> [What you will do] Return the records below from the line containing "Unblock Sites (850, 2044)" onward, exactly, through and including the last line.

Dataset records
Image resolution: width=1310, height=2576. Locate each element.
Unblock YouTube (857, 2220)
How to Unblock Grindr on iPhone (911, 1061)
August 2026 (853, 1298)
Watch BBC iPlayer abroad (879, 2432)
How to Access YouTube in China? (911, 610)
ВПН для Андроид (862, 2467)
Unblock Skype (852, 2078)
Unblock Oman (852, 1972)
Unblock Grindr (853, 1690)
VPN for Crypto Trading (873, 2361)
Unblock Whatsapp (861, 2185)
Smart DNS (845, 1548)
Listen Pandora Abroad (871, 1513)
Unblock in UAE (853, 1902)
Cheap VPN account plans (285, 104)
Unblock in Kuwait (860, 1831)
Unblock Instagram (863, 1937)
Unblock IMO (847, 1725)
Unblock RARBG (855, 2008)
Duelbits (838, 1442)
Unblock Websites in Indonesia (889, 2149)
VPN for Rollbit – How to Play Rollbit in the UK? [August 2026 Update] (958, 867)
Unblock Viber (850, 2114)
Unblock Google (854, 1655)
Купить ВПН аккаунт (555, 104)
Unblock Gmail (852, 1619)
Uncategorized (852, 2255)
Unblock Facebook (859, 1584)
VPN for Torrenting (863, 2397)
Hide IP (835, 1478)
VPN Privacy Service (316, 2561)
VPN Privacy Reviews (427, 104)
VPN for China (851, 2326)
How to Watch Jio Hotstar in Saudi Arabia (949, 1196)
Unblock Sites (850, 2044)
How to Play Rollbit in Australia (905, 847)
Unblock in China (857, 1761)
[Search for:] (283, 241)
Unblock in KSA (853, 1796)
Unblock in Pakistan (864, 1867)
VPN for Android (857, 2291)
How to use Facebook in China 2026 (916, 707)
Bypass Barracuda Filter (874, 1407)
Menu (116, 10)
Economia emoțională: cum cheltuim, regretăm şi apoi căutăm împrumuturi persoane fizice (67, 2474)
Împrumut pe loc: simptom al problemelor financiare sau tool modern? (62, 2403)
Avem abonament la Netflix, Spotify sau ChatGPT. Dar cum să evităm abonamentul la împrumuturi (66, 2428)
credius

> [Written response]
Unblock Sites (850, 2044)
How to Play Rollbit in Australia (905, 847)
Unblock in China (857, 1761)
[Search for:] (283, 241)
Unblock in KSA (853, 1796)
Unblock in Pakistan (864, 1867)
VPN for Android (857, 2291)
How to use Facebook in China 2026 (916, 707)
Bypass Barracuda Filter (874, 1407)
Menu (116, 10)
Economia emoțională: cum cheltuim, regretăm şi apoi căutăm împrumuturi persoane fizice (67, 2474)
Împrumut pe loc: simptom al problemelor financiare sau tool modern? (62, 2403)
Avem abonament la Netflix, Spotify sau ChatGPT. Dar cum să evităm abonamentul la împrumuturi (66, 2428)
credius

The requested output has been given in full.